Start of MATERIAL FOR THIS EXERCISE
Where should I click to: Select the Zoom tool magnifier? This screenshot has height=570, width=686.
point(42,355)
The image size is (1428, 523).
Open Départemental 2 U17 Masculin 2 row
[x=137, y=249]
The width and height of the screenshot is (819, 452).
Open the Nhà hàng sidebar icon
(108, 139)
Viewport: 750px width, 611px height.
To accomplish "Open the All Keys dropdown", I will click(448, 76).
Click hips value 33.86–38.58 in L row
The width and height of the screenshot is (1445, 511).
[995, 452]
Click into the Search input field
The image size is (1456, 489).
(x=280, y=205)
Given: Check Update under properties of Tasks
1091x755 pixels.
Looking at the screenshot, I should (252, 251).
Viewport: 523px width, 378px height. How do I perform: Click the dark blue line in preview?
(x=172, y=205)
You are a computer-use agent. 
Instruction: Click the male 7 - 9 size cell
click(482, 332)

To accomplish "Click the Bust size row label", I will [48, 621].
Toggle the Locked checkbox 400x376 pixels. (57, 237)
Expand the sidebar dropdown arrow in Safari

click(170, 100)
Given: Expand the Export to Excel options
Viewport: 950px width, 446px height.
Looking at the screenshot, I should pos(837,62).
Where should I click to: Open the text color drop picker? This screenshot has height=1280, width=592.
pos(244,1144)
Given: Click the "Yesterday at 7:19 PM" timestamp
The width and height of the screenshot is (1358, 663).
End of MATERIAL FOR THIS EXERCISE
_TASK ITEM_.
Look above for the line containing "1091x755 pixels.". From there to the final line of the entries, repeat every line exactly.

_EXERCISE ANSWER_.
1091x755 pixels.
Looking at the screenshot, I should (252, 251).
Viewport: 523px width, 378px height. How do I perform: Click the dark blue line in preview?
(x=172, y=205)
You are a computer-use agent. 
Instruction: Click the male 7 - 9 size cell
click(482, 332)

To accomplish "Click the Bust size row label", I will [48, 621].
Toggle the Locked checkbox 400x376 pixels. (57, 237)
Expand the sidebar dropdown arrow in Safari

click(170, 100)
Given: Expand the Export to Excel options
Viewport: 950px width, 446px height.
Looking at the screenshot, I should pos(837,62).
Where should I click to: Open the text color drop picker? This screenshot has height=1280, width=592.
pos(244,1144)
Given: Click the "Yesterday at 7:19 PM" timestamp
The width and height of the screenshot is (1358, 663).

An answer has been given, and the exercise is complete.